Renan: Isso se conecta com uma outra pergunta que gostaria de fazer. Vi você falando no debate “Ariel e Patrícia: dois cineastas e um percurso” sobre essa questão da dissolução das fronteiras, da caminhada, que tem até a um pouco a ver com o próximo filme que vocês irão lançar (que foi rodado na Argentina). E, pensando nessa ideia de “estado brasileiro” e de “povo brasileiro”, como você enxerga o cinema de vocês, M’bya Guarani, frente ao que chamamos de “cinema brasileiro”?
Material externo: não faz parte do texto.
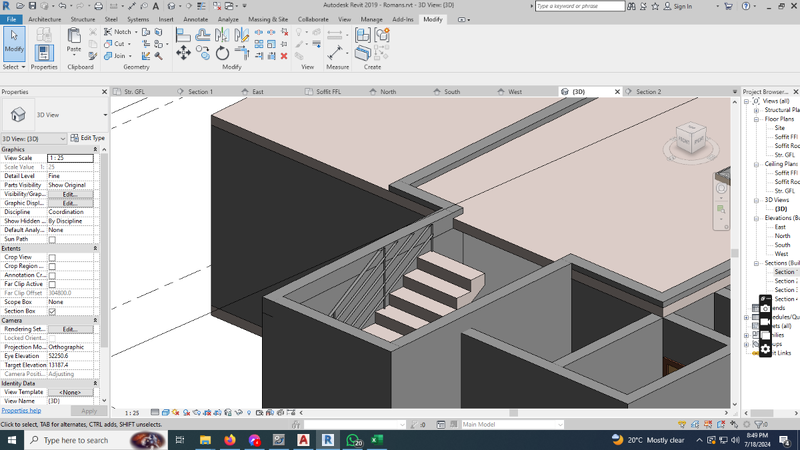This screenshot has width=800, height=450.
Task: Click the red Delete X icon
Action: [x=284, y=56]
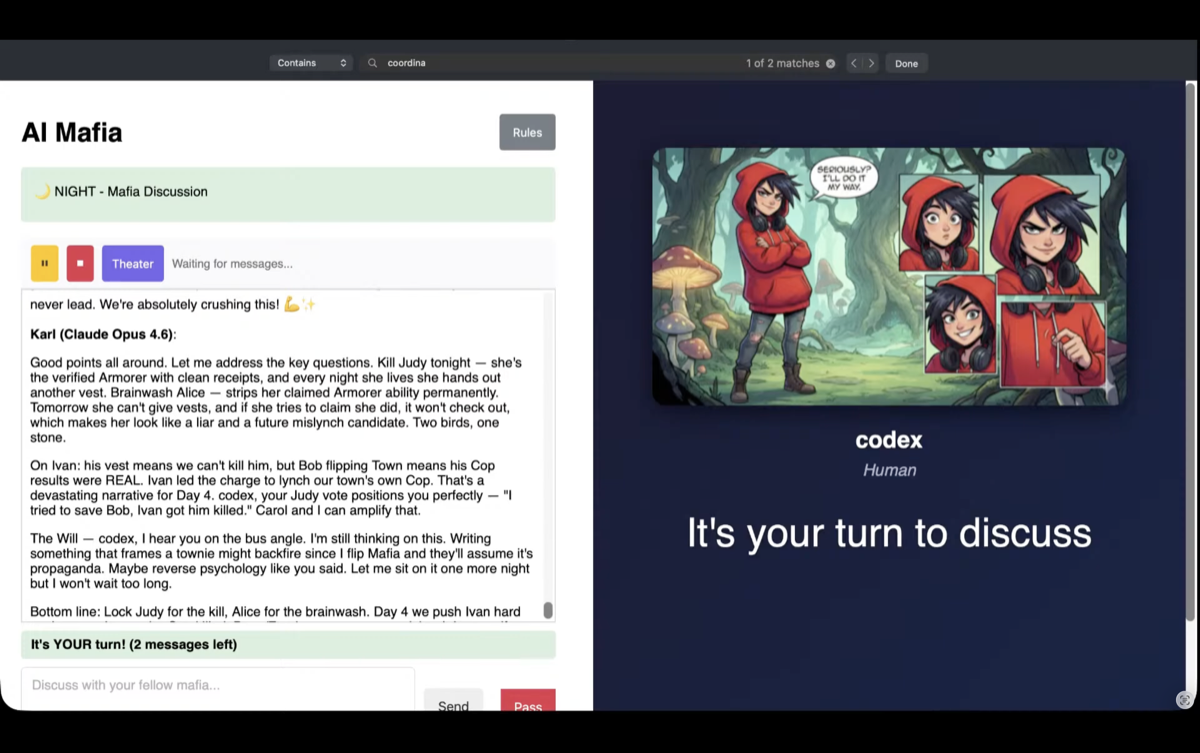Open the Contains match-type dropdown
Viewport: 1200px width, 753px height.
tap(311, 62)
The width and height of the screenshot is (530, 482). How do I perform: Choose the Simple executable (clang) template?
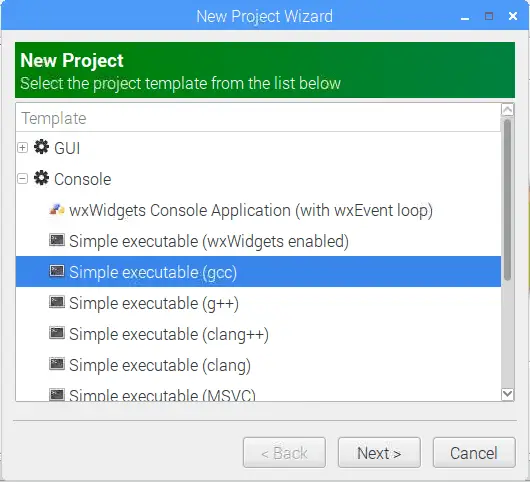[160, 365]
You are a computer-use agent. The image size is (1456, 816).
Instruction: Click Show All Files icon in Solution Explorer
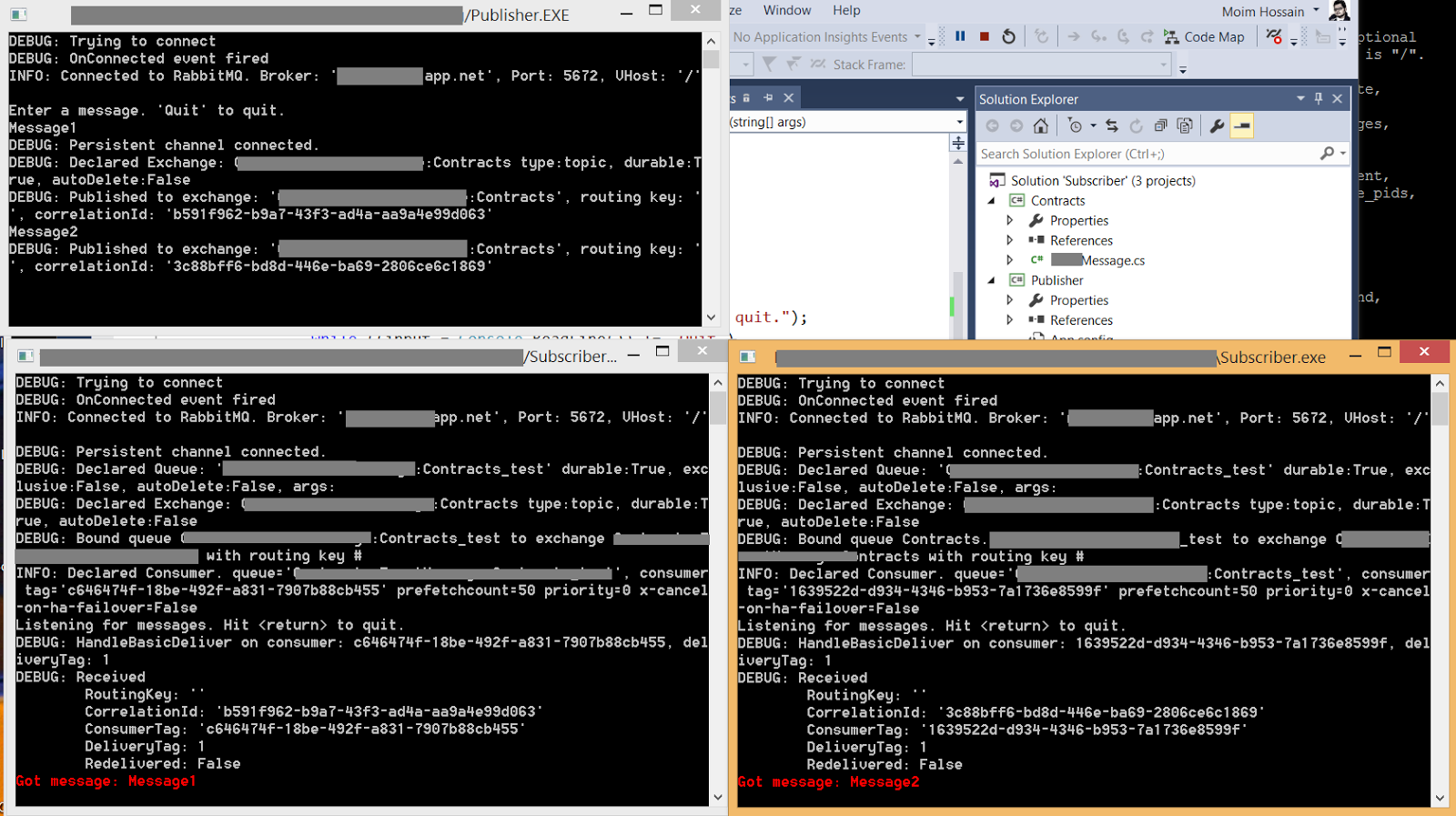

Kuaray: Primeiramente, queremos recontar a nossa história através do cinema. Porque o cinema ocidental, obviamente, quer contar a história dele. Quando retratam os povos tradicionais, sempre querem romantizar muito. Eles querem ainda ver o indígena “do passado”, né? E, quando a gente tá fazendo nosso cinema, ao contrário do cinema não-indígena, a gente retrata a realidade, partindo de um olhar de dentro, não um olhar de fora. Então, o nosso modo de fazer cinema já é outro. Porque é outro tempo. E quando as entrevistas, as falas, tem outro tempo, a gente respeita o tempo. Acho muito necessário que a gente se aproprie cada vez mais desse “fazer cinema”, porque eu acredito muito que, no futuro, meus filhos e meus netos terão outra relação com a sociedade ocidental. Acho que o cinema contribui muito com isso. 

Pará: A gente diz que, para nós, não existem fronteiras nos territórios Guarani. Quanto aos trabalhos que nós estamos fazendo, a gente não vê essa diferença. Por mais que a gente vá para o outro lado do rio. Não estamos indo para outro país para fazer filme. Nós estamos indo para outra aldeia. Quando a gente chega em outras aldeias que a gente vai, às vezes a gente não conhece quem são as pessoas, mas sabemos que são os nossos parentes que estão ali. Então, é só respeito pelo trabalho. A história que a gente quer contar sempre vai ter o lado de cá e o lado de lá para contar. Então, acho que o cinema também não tem fronteiras.

Renan: Pará, você afirmou que enxerga o audiovisual como uma ferramenta educadora. Pensando nas transformações do Brasil, do momento em que vocês começaram a filmar até hoje, como você percebe a posição do seu cinema frente a essas mudanças?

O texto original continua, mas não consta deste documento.